In a world all glad with colour, gladdest of all things was I;
In a quiet convent garden, tranquil as the day is long,
Here to sit without intrusion of the world or strife or wrong,—
Watch the lizards chase each other, and the green bird make his song;
Warmed and freshened, lulled yet quickened in that Paradisal air,
Motherly and uncapricious, healing every hurt or care,
Wooing body, mind, and spirit, firmly back to strong and fair;
By the Angelus reminded, silence waits the touch of sound,
As the soul waits her awaking to some Gloria profound;
Till the mighty Southern Cross is lighted at the day's last bound.
And if ever your fair fortune make you good Saint Vincent's guest,
At his door take leave of trouble, welcomed to his decent rest,
Of his ordered peace partaker, by his solace healed and blessed;
Where this flowered cloister garden, hidden from the passing view,
Lies behind its yellow walls in prayer the holy hours through:
And beyond, that fairy harbour, floored in malachite and blue.
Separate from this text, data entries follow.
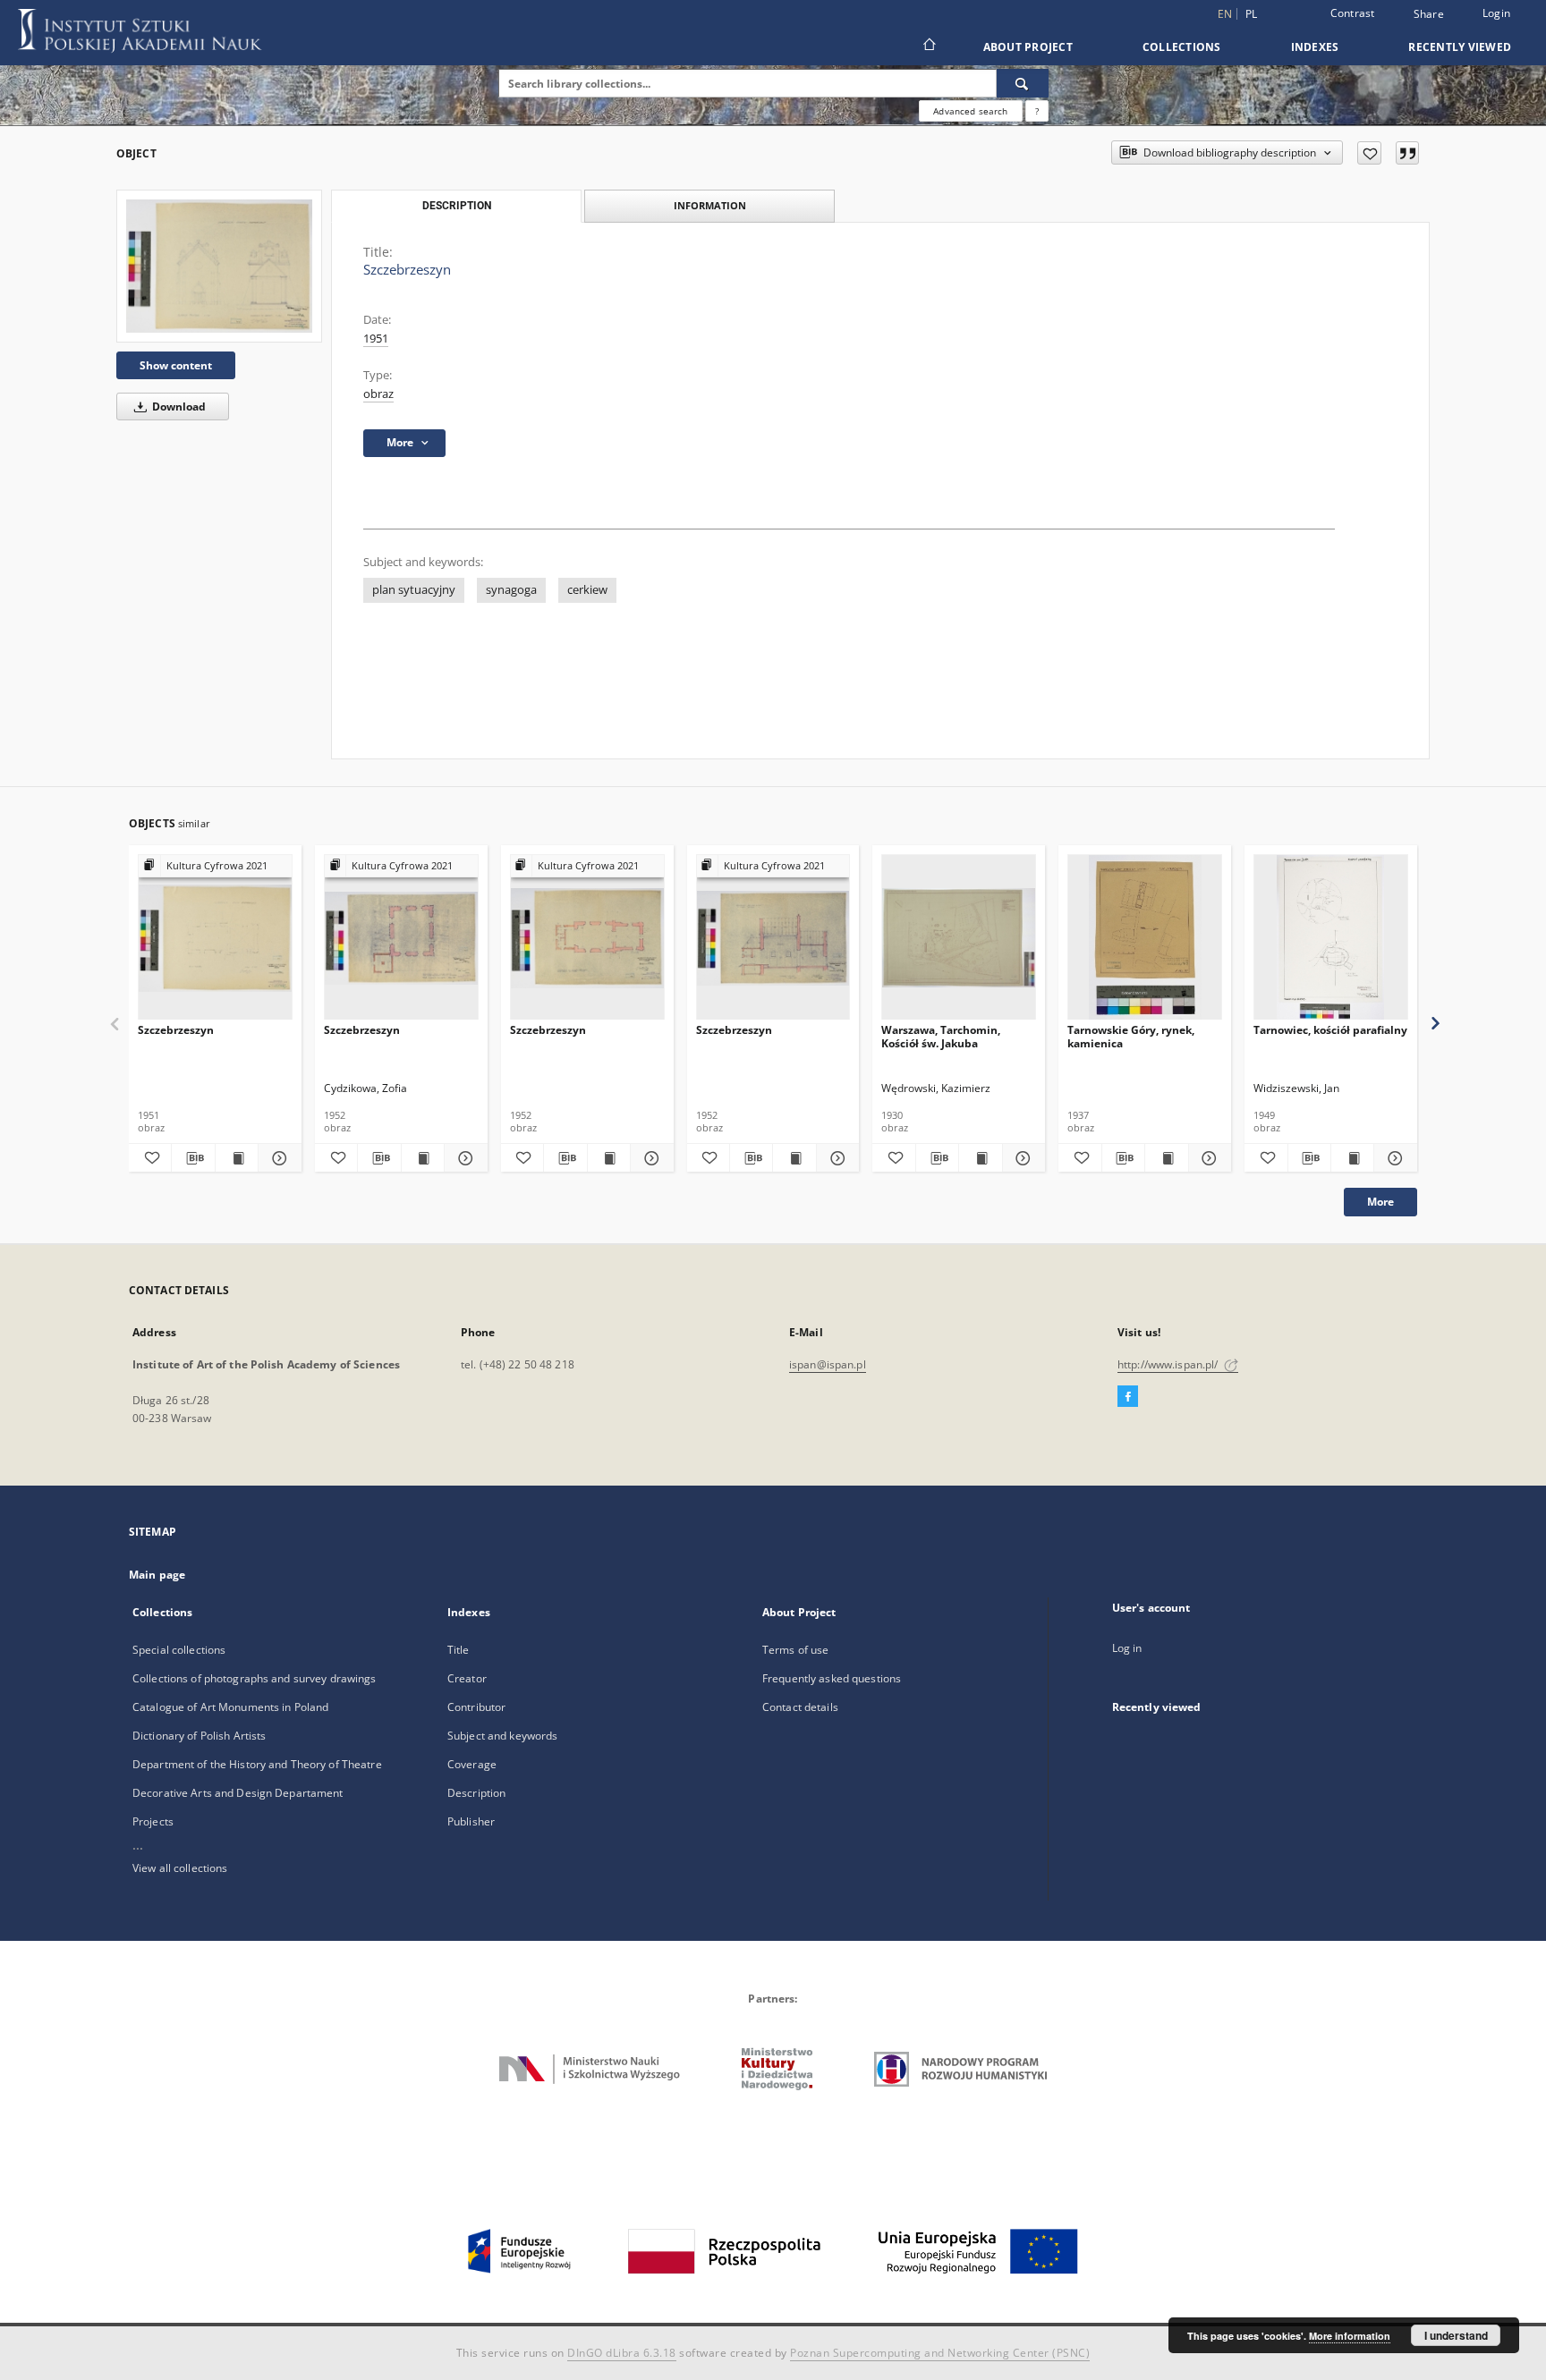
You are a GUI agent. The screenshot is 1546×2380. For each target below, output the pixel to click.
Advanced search (970, 111)
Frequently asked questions (831, 1678)
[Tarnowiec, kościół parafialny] (1330, 938)
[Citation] (1407, 153)
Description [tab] (456, 205)
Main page (157, 1574)
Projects (153, 1821)
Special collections (178, 1649)
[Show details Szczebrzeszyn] (277, 1158)
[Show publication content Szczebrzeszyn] (237, 1158)
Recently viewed (1459, 47)
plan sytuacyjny (413, 589)
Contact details (800, 1707)
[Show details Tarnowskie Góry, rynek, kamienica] (1207, 1158)
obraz (378, 394)
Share (1429, 14)
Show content (176, 365)
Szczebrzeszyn (176, 1030)
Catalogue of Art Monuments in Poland (230, 1707)
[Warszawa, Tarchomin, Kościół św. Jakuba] (958, 938)
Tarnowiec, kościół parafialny (1330, 1030)
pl (1251, 14)
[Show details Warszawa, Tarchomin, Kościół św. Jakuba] (1021, 1158)
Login (1496, 13)
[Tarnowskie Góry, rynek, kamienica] (1144, 938)
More (1380, 1201)
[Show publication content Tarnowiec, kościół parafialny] (1352, 1158)
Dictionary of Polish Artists (199, 1735)
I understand (1456, 2335)
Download (177, 406)
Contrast (1352, 13)
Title (458, 1649)
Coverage (472, 1764)
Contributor (476, 1707)
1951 (375, 338)
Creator (467, 1678)
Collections (1182, 47)
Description (476, 1792)
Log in (1127, 1648)
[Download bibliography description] (193, 1158)
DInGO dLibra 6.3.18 (621, 2352)
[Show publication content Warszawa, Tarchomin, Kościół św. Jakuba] (980, 1158)
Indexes (1315, 47)
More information (1349, 2335)
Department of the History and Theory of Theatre (257, 1764)
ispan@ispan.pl (827, 1364)
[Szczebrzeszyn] (219, 266)
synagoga (511, 589)
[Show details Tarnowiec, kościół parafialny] (1393, 1158)
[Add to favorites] (1369, 153)
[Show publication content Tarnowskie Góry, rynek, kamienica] (1166, 1158)
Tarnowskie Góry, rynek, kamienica (1130, 1036)
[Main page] (928, 46)
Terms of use (795, 1649)
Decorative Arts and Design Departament (238, 1792)
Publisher (471, 1821)
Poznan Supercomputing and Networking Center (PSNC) (940, 2352)
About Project (1028, 47)
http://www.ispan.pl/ (1169, 1364)
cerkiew (587, 589)
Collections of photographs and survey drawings (254, 1678)
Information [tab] (710, 205)
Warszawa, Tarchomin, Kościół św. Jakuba (940, 1036)
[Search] (1023, 83)
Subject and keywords (502, 1735)
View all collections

In that old white-streeted city gladness has her way at last
Under burdens finely poised, and with a freedom unsurpassed,
Move the naked-footed bearers in the blue day deep and vast.
This is Bay Street broad and low-built, basking in its quiet trade;
Here the sponging fleet is anchored; here shell trinkets are displayed;
Here the cable news is posted daily; here the market's made,
With its oranges from Andros, heaps of yam and tamarind,
Red-juiced shadducks from the Current, ripened in the long trade-wind,
Gaudy fish from their sea-gardens, yellow-tailed and azure-tinned.
Here a group of diving boys in bronze and ivory, bright and slim,
Sparkling copper in the high noon, dripping loin-cloth, polished limb,
Poised a moment and then plunged in that deep daylight green and dim.
Here the great rich Spanish laurels spread across the public square
Their dense, solemn shade; and near by, half within the open glare,
Mannerly in their clean cottons, knots of blacks are waiting there
By the court-house, where a magistrate is hearing cases through,
Dealing justice prompt and level, as the sturdy English do,—
One more tent-peg of the Empire, holding that great shelter true.
Last the picture from the town's end, palmed and foam-fringed through the cane,
Where the gorgeous sunset yellows pour aloft and spill and stain
The pure amethystine sea and far faint islands of the main.
Loveliest of the Lucayas, peace be yours till time be done!
In the gray North I shall see you, with your white streets in the sun,
Old pink walls and purple gateways, where the lizards bask and run,
Where the great hibiscus blossoms in their scarlet loll and glow,
And the idling gay bandannas through the hot noons come and go,
While the ever-stirring sea-wind sways the palm-tops to and fro.
Far from stress and storm for ever, dream behind your jalousies,
While the long white lines of breakers crumble on your reefs and keys,
And the crimson oleanders burn against the peacock seas.